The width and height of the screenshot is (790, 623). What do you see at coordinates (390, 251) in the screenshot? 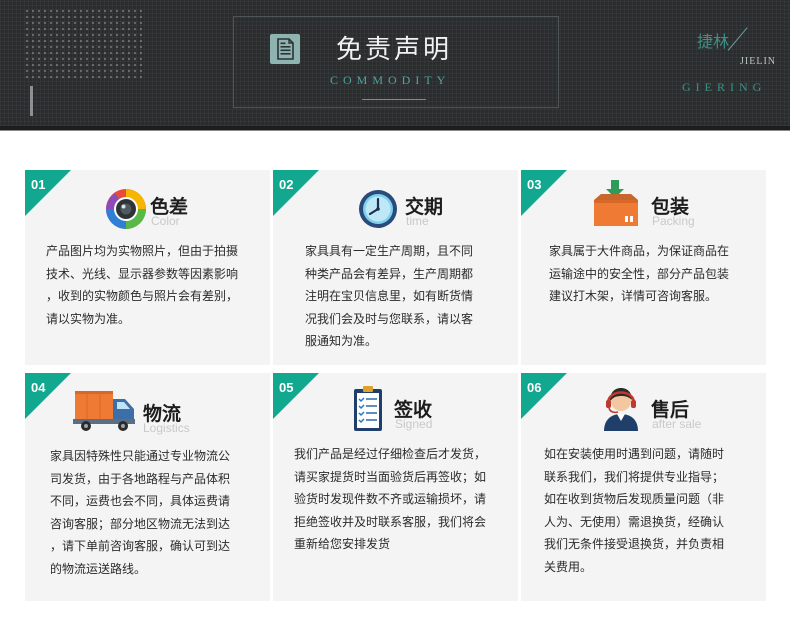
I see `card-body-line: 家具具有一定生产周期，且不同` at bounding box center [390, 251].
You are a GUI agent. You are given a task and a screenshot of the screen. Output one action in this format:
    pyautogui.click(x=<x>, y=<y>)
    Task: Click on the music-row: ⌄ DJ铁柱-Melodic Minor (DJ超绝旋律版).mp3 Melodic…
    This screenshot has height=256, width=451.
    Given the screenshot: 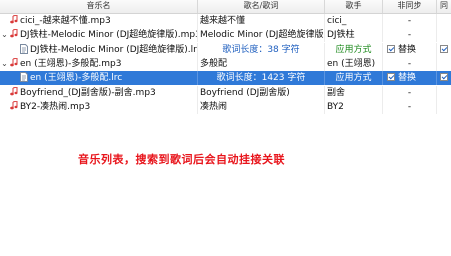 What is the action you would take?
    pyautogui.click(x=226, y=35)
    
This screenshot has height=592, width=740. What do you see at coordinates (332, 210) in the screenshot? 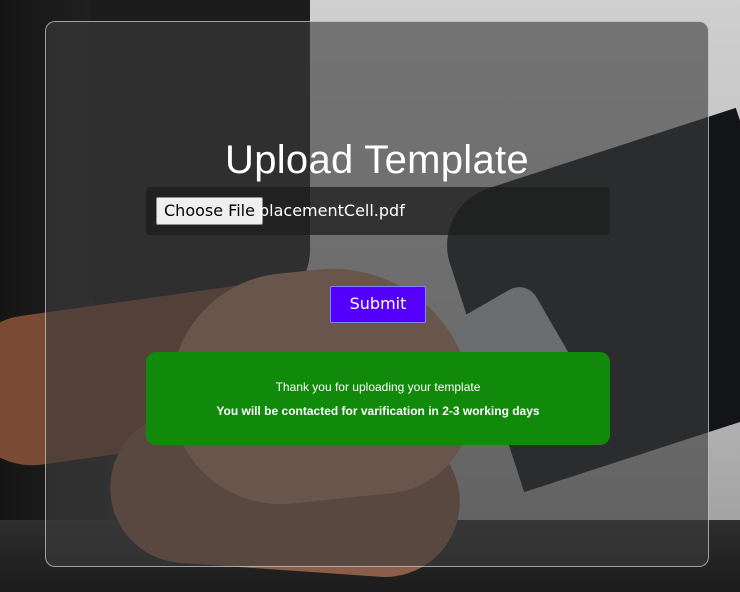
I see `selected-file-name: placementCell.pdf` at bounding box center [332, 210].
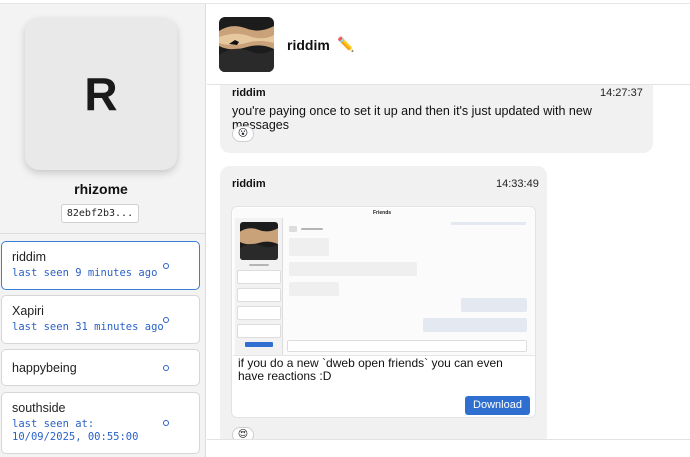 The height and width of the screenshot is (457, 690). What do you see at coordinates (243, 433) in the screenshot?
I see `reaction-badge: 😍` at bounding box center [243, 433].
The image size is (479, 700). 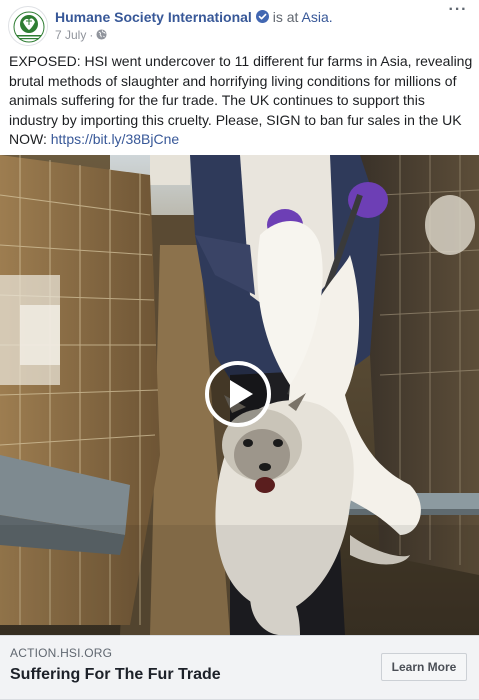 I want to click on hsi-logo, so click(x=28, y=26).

------------------------------------------------

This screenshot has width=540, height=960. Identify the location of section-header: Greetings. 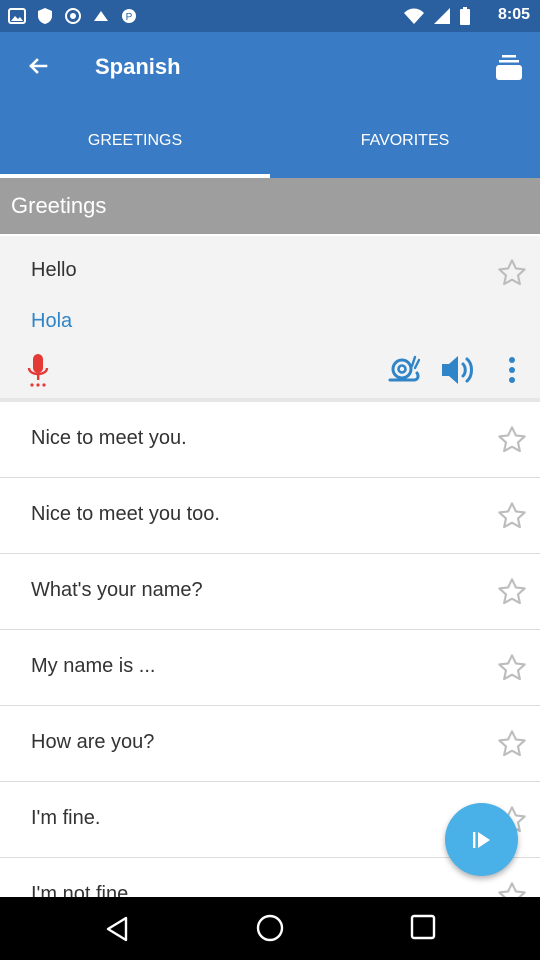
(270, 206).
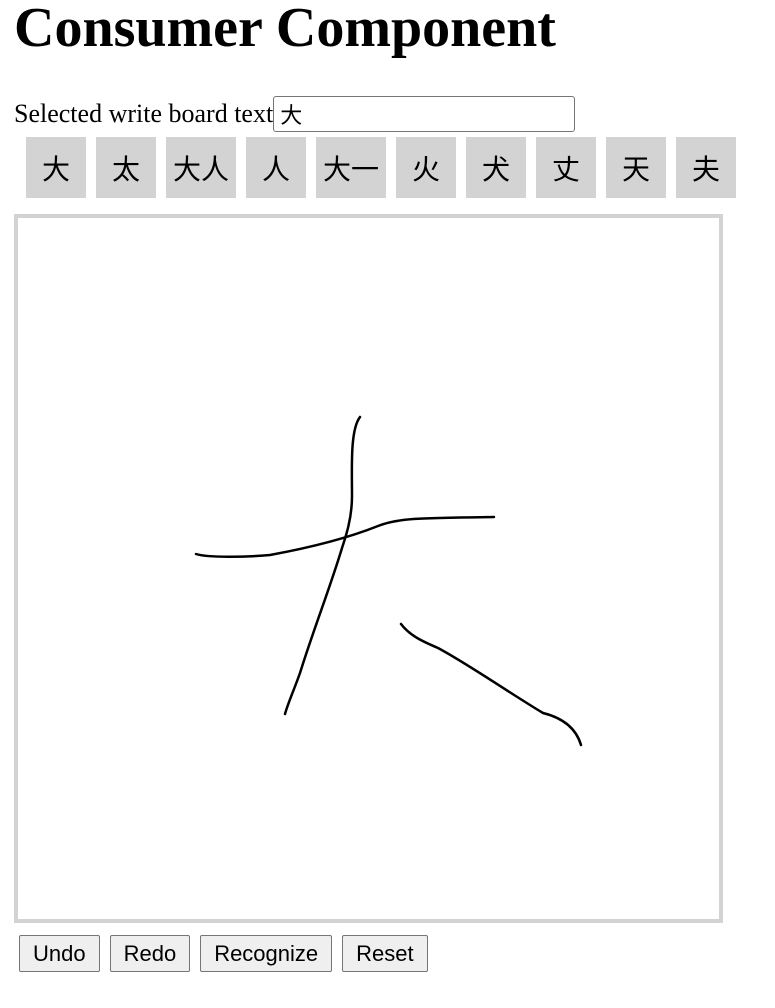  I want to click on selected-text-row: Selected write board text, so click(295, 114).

------------------------------------------------

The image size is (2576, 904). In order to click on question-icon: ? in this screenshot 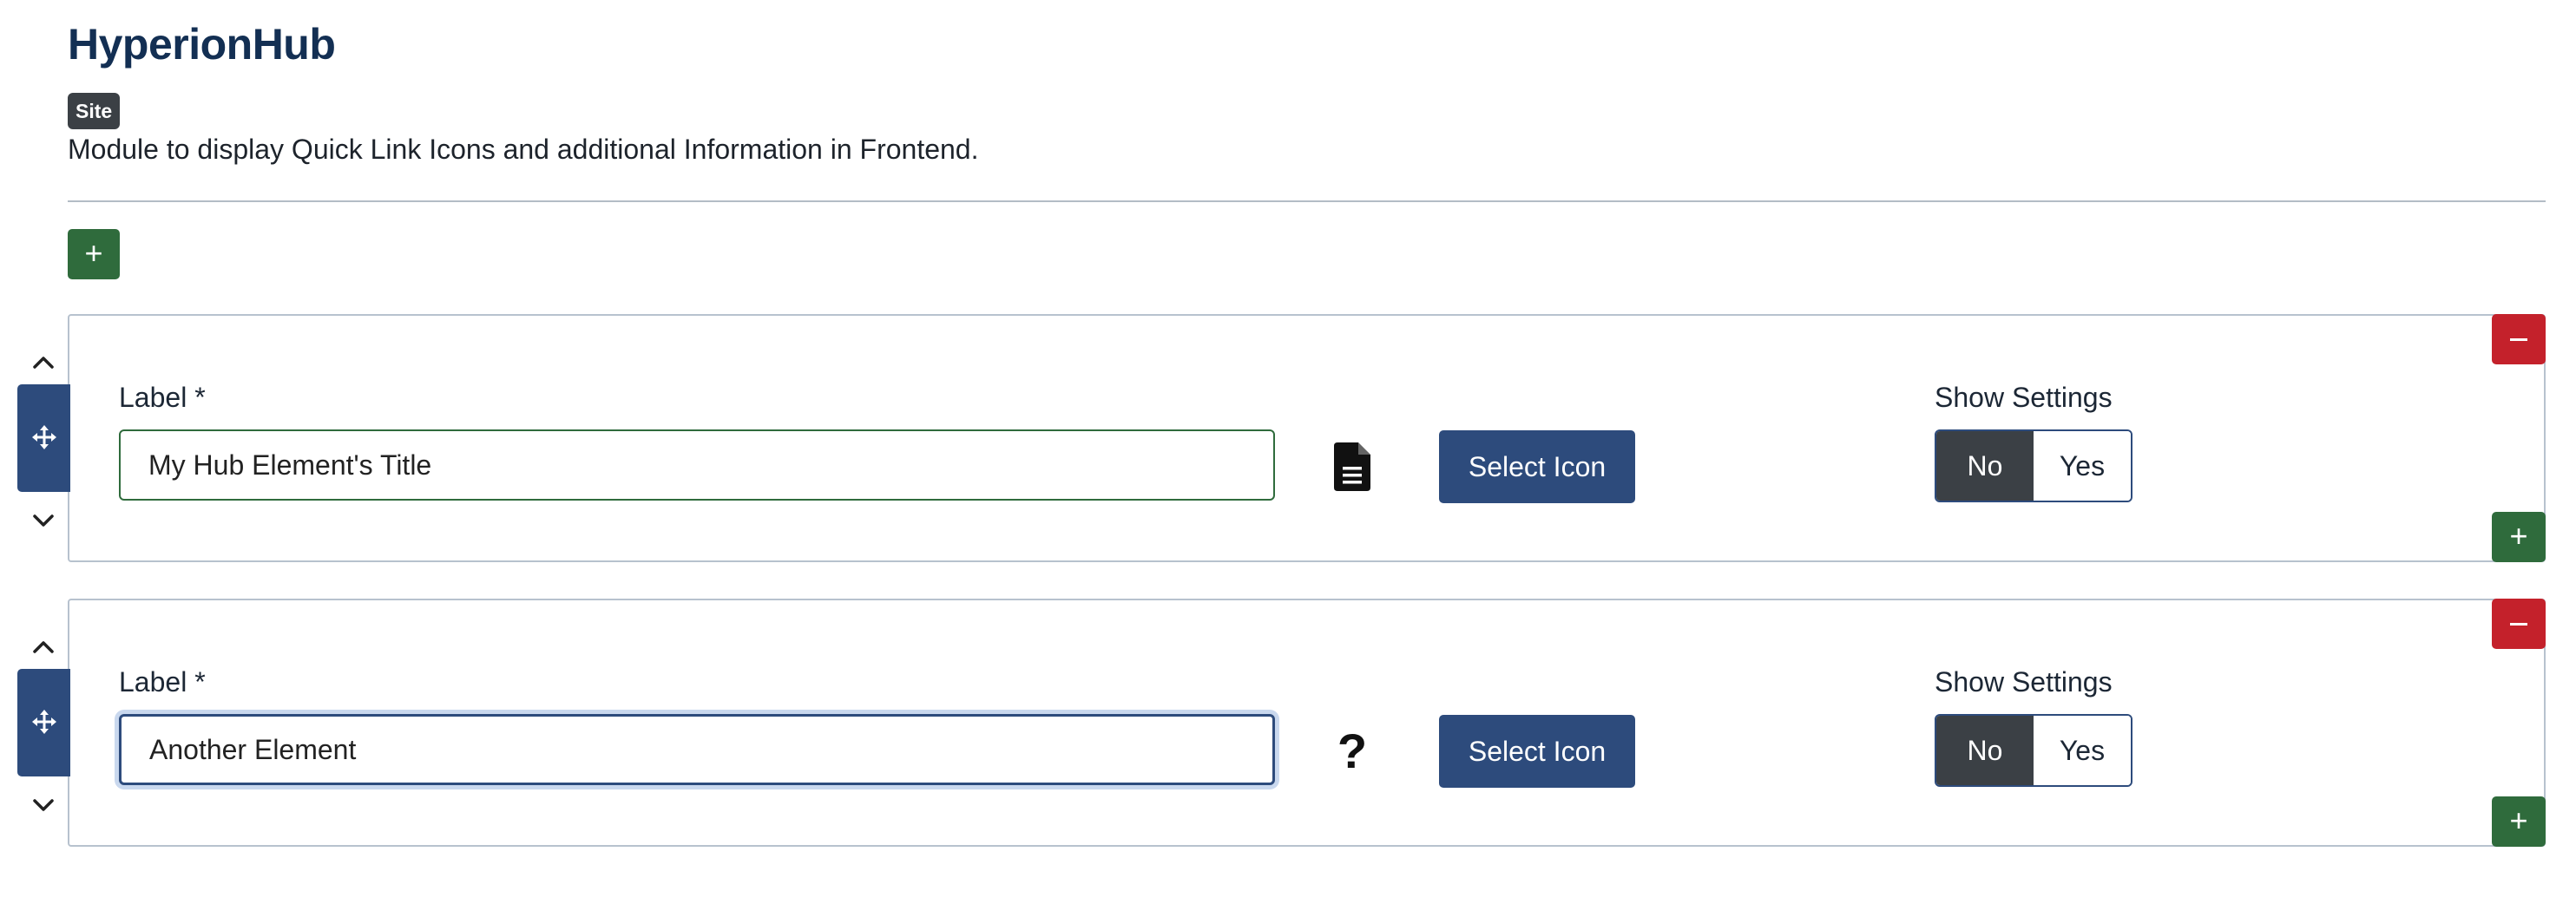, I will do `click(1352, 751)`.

------------------------------------------------

_BRIEF_
Rewrite the items from the line containing "This screenshot has width=540, height=960." through the line containing "I want to click on selected-text-row: Selected" as a JSON list of strings, one string per line, omitting blank lines. Leave the pictures out of your answer.

_TASK RESULT_
[
  "This screenshot has width=540, height=960. Identify the location of section-header: Greetings. ",
  "(270, 206).",
  "  I want to click on selected-text-row: Selected write board text, so click(295, 114)."
]